One response (the line preferred by this Novus priest and by the stereotypical Protestant) would be this: the blessings of God are not distributed to us as rewards for our good works. Thus, it is wrong to decide what would be “fair” to each son on the basis of his behavior towards his father before the day in question. Each was equally undeserving of a fatted calf, but the younger, being humbler and more ready to accept mercy, could be favored with more generosity. We, by analogy, should see ourselves always as beggars at God’s gate: we deserve nothing and are entitled to nothing, but we can hope (and even reasonably expect, if we have enough faith) that God will decide to be generous.
If we take this line, though, there is an oddity. If the elder son was being excessively legalistic, greedy or prideful, we might expect to see him sternly rebuked, or perhaps even cast out himself (as wicked characters in Jesus’ parables sometimes are.) The priest yesterday morning compared the son to the Pharisees, and this would seem a natural comparison given his interpretation. But as it turns out, the elder son is not called a whited sepulcher or thrown into darkness. He is gently told that it is right for them to celebrate his brother’s return, but he is also reassured that, “You are always with me and all that I have is thine.” That is, he is promised that justice will be done to him also, and that his constancy and good behavior have not gone unobserved.
The figure of the elder son strikes me as being similar, not to the Pharisees, but to those laborers in another parable who worked from the early part of the day. They agreed to give a full day’s work for a coin, and, as promised, the Master gives them their wages at the end of the day. Nonetheless, they also complained, not because the Master had cheated them, but because he gave the same to other men who had worked for a much shorter time. The arrangement seemed unfair. As with the elder brother, though, the first group of workers are not chastised and cast out. They are reminded that the promises made to them have been fulfilled, and that, if the Master chooses to be generous to others, this should be no grounds for complaint. It is unfair to them, perhaps, but it is not unjust.

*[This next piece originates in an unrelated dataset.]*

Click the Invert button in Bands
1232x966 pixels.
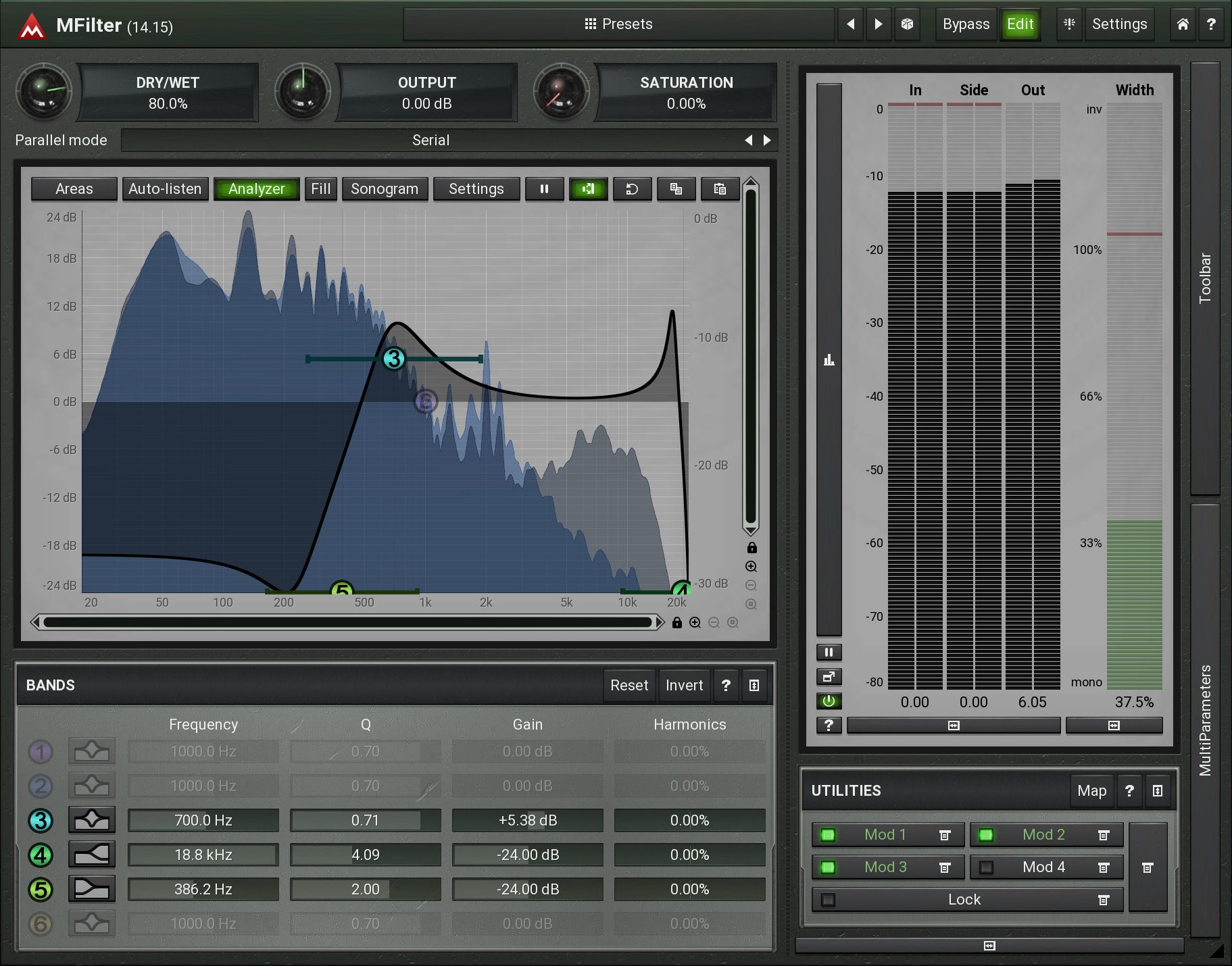(x=684, y=685)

In each case, there seems to be some implicit acknowledgement that the laborers and the elder son are being reasonable in asking for what has been promised to them. They are given mild correction, but their mistake lies, not in the demands that they do make, but only in their complaining that others have been shown more generosity than they. The content of the rebuke seems to imply that they are right to insist on receiving their agreed-upon wage. Had the Master given the laborers only half of what was promised, they would have had grounds for complaint. Had the father halved his elder son’s estate and given it to the younger son, hard feelings would have been understandable. If these stories are, as they obviously seem to be, lessons about men working for salvation, what are we to make of the legitimacy given to these demands? The Church teaches that no one can merit his own salvation, and that we have no right to demand God’s grace. But the elder son and the morning laborers do seem to be making demands, and the Father (or Master) seem to accept these demands as reasonable.
I think this is an intriguing puzzle, and I will offer my best solution, in hope that others who disagree will not hesitate to correct or improve upon it. (I should note that my husband-to-be is not necessarily satisfied with my views as expressed here.) In a nutshell: there may be a curious sense in which some people might seem to “earn” their salvation. But taken in a larger sense, they can only do this with enormous help from God, to which they were never entitled.

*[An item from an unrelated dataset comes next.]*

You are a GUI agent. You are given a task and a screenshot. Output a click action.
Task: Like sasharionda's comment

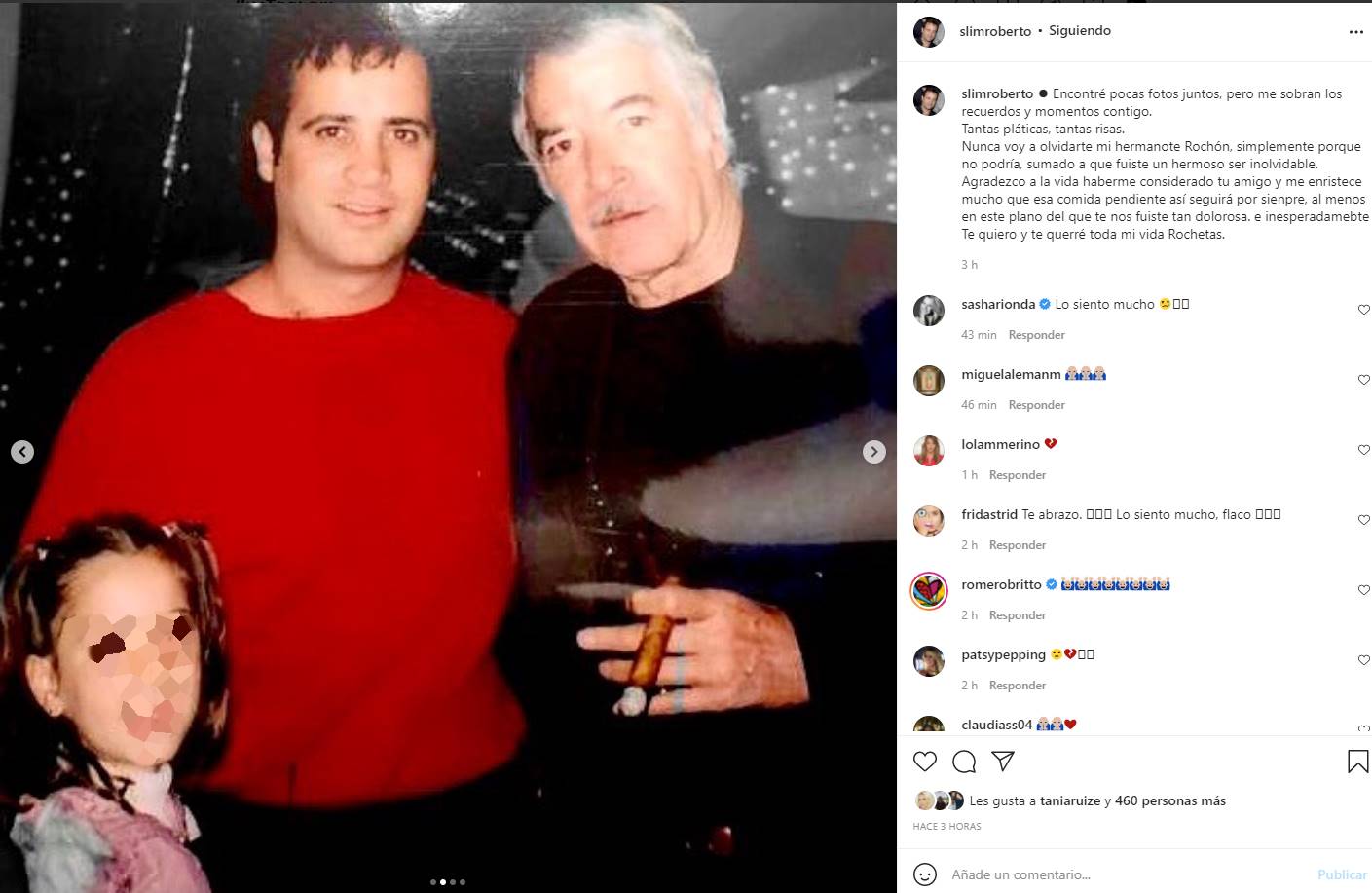(1363, 310)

To begin, God doesn’t owe anybody any promises in the first place. The elder son was not entitled to inherit half of an estate; this was the agreed-upon arrangement but he had done nothing initially to merit it, and in a sense his contribution (his lifetime of service to his father) was probably no greater than that given by numerous day laborers who would never receive an estate in return. In the other parable, the laborers did not deserve to be hired in the morning; this was in a sense a favor done to them by the Master. So we are from the beginning undeserving, and God shows enormous generosity in coming to us and offering this “contract” in the first place.
But we can go further than this: even once the “contract” has been offered and signed, we will never be able to uphold our end of the bargain without constant gifts of undeserved grace. Go back to the parable of the laborers, and suppose that the Master doesn’t really need workers all that badly, and that the men who are hired are sickly and frail and basically unfit for hard manual labor. So in addition to hiring them, the Master does any number of things to enable them to keep working, none of which were required by the original agreement. He furnishes them with sturdy shoes and good working clothes; he provides nutritious foods and energy drinks throughout the day; he sets up pleasant and shady pavilions for them to rest in during their breaks. Without such help, the laborers would never have made it to the end of the day, and in a sense it’s ludicrous to suppose that the Master benefited from the deal or that they were the sort of men who deserved to earn the coin. But once they do get to sundown, they have in a sense “earned” their pay, in that they have fulfilled their end of the bargain. The good Master can be counted on to keep his promises, even though he has obviously given significantly more than he got.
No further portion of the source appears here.